Instructions to follow. Restate word for word the section of the entries that opens at the line containing "Given: Click expand" and closes at the line containing "Task: Open the Tipologías menu item", both lines kept, pictures dropped.
==============================
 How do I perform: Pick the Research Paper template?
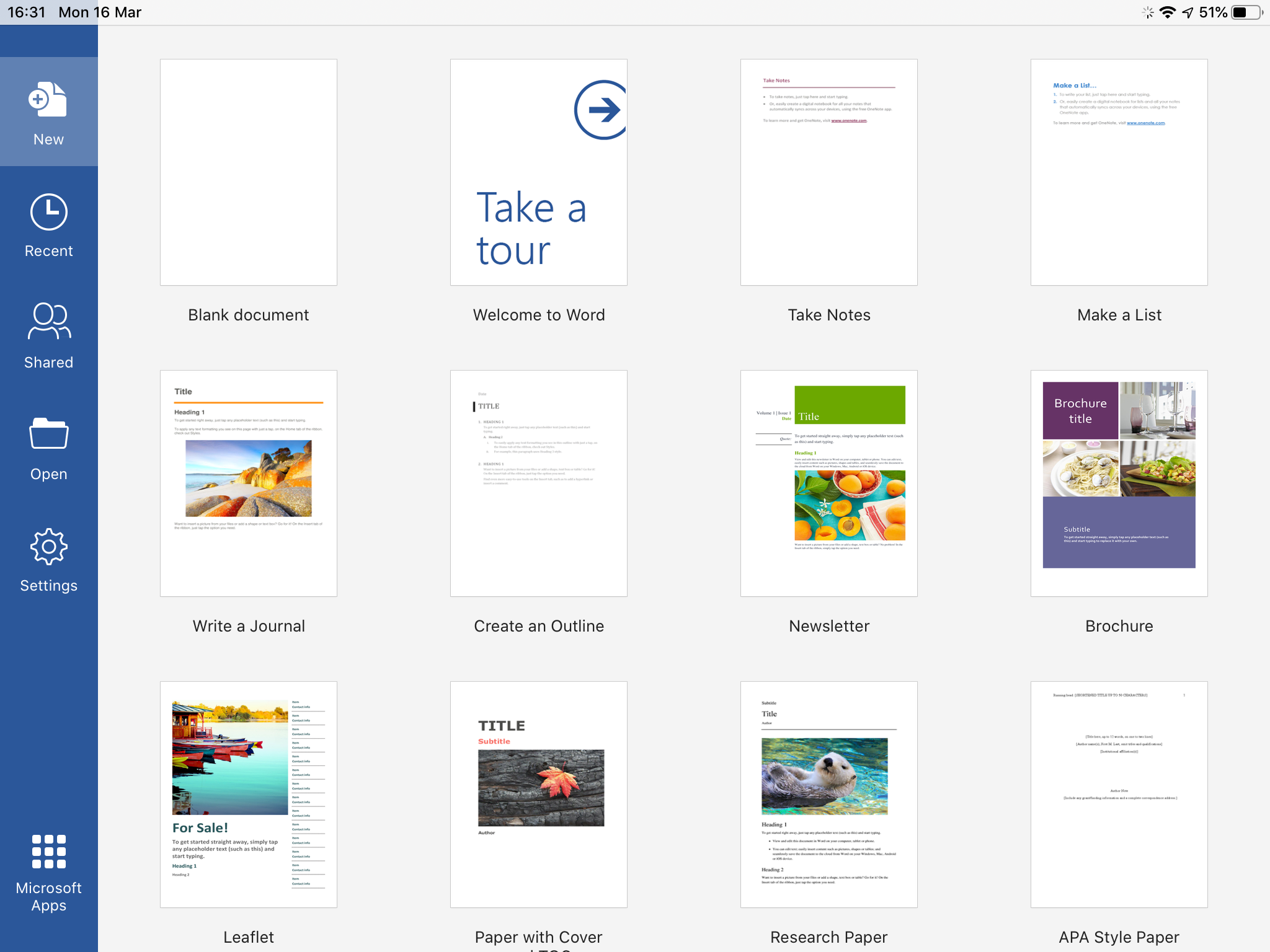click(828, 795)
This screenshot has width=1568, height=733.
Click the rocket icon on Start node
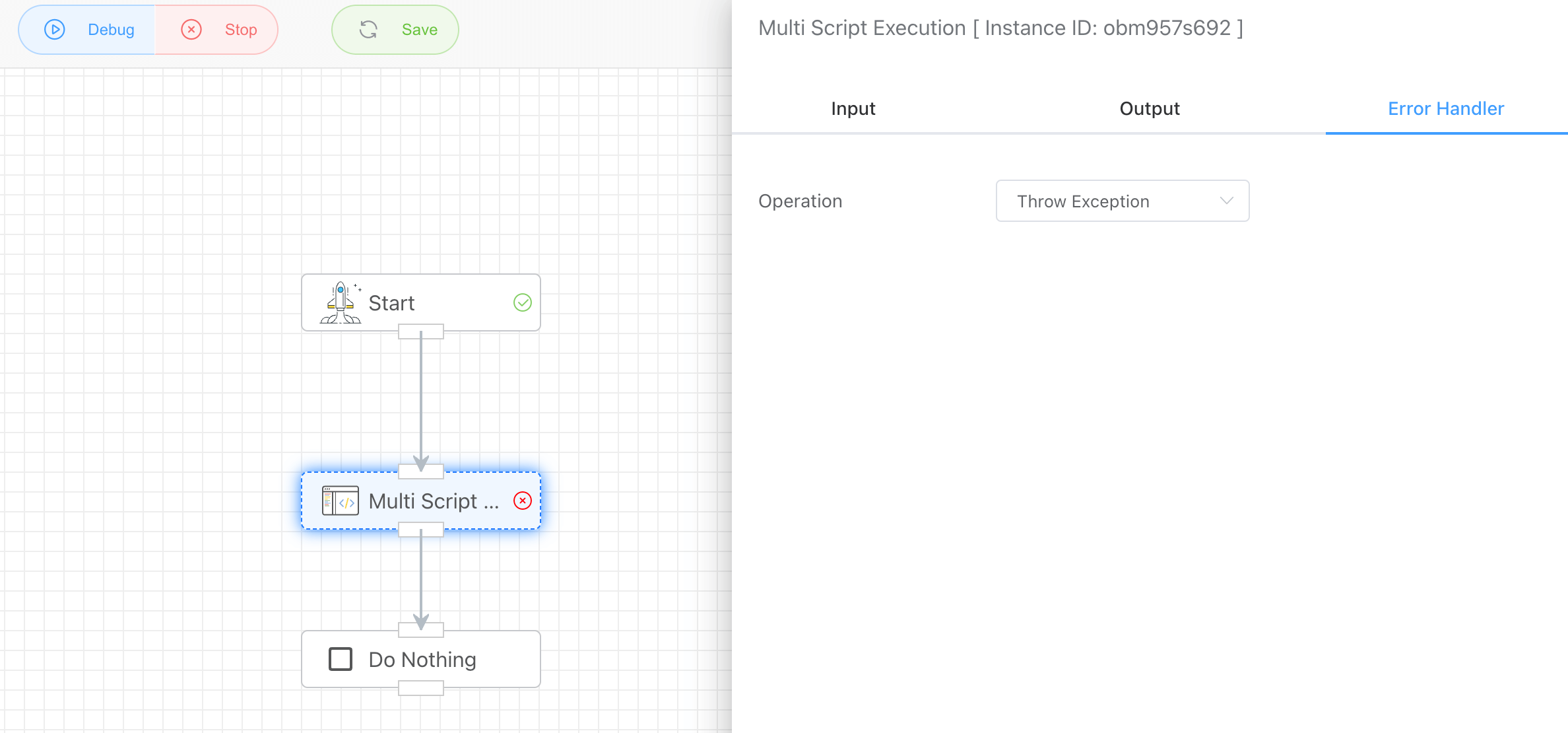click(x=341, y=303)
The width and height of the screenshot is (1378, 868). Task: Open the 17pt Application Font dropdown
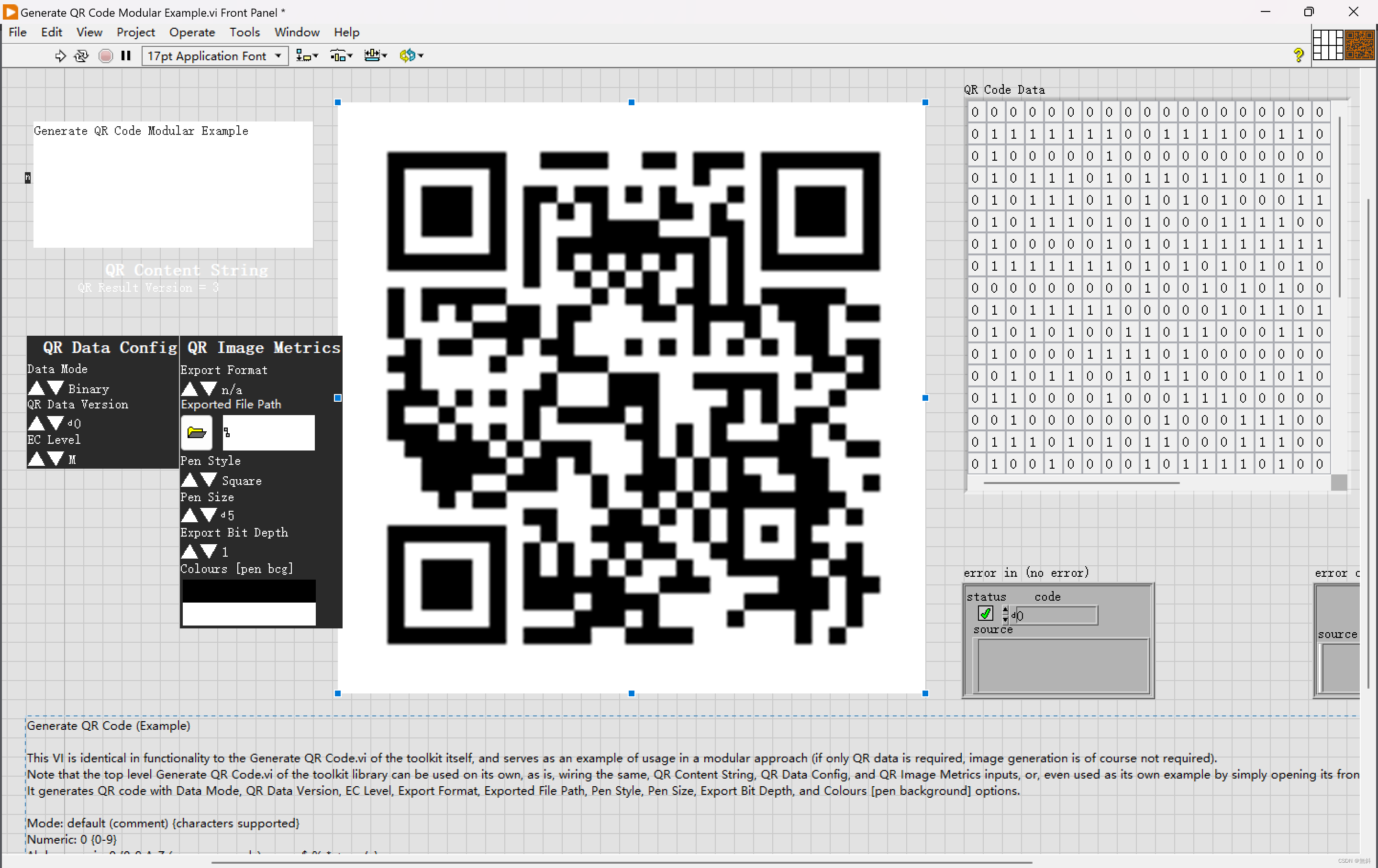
==============================
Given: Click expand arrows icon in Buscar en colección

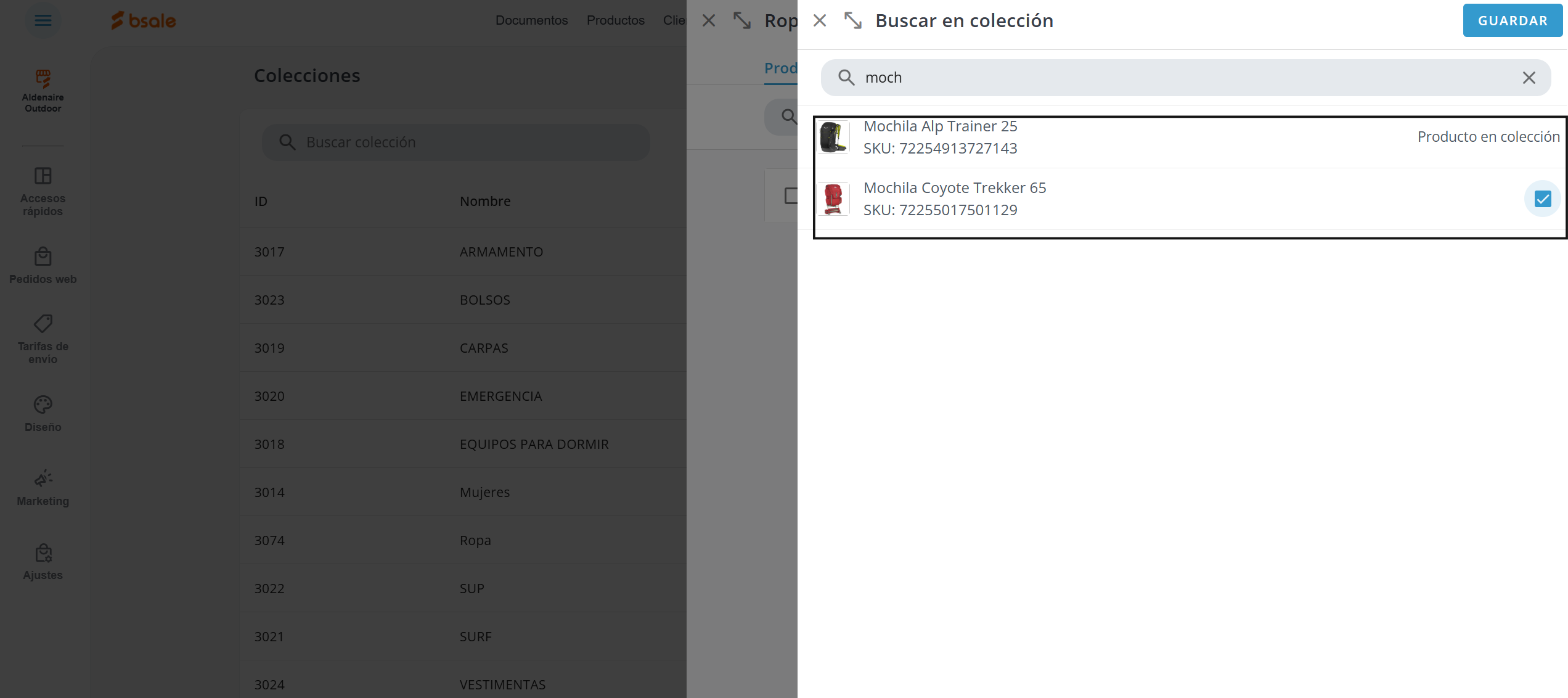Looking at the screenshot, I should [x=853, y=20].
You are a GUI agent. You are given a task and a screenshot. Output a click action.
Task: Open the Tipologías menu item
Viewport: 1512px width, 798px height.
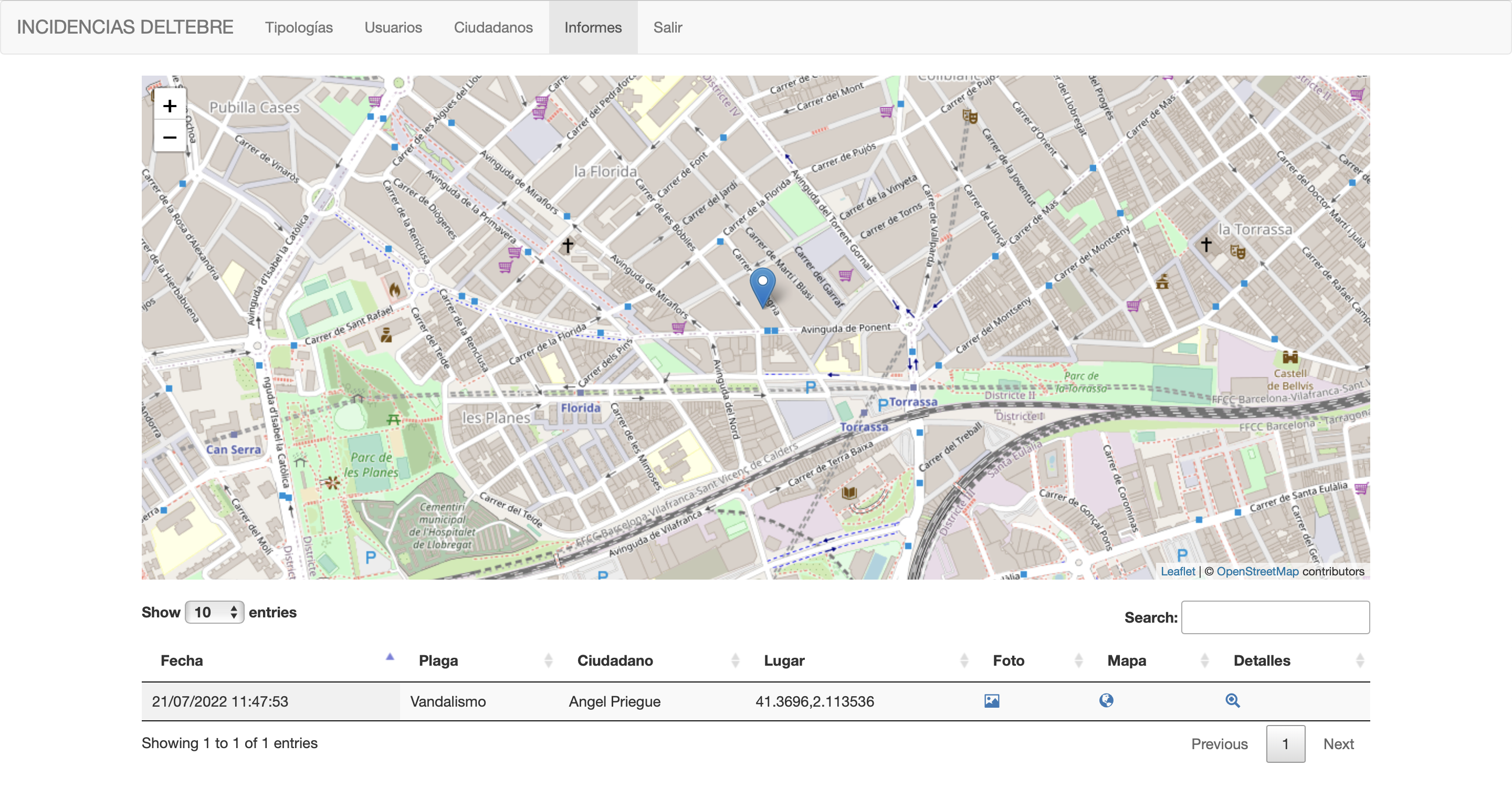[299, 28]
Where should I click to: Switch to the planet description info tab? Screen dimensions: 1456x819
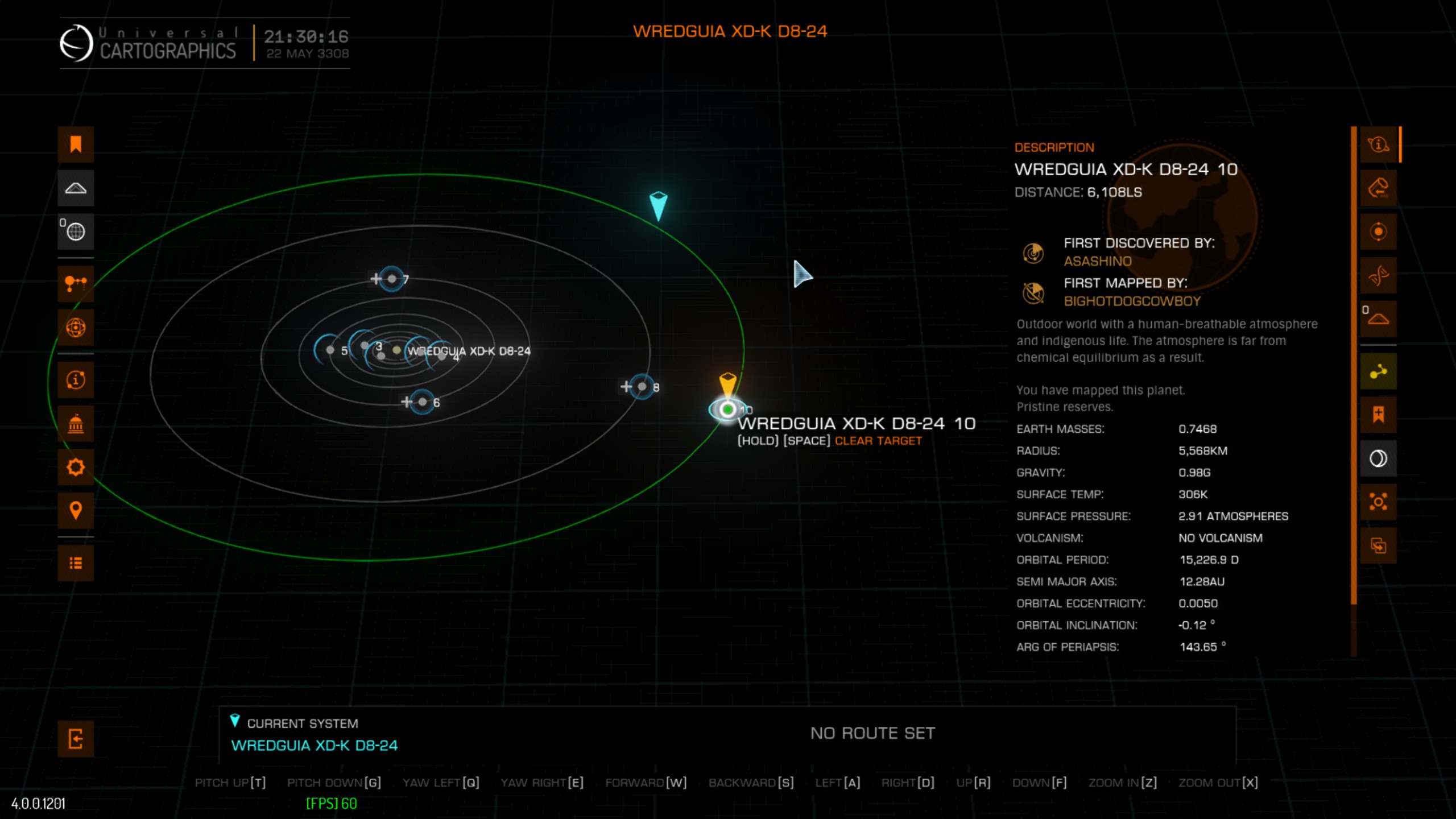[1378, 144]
==============================
Solution to the exercise.
Given: Click expand arrows icon in Buscar en colección

Looking at the screenshot, I should [x=853, y=20].
You are a GUI agent. You are given a task and a screenshot. Output a click action.
Task: Open the Tipologías menu item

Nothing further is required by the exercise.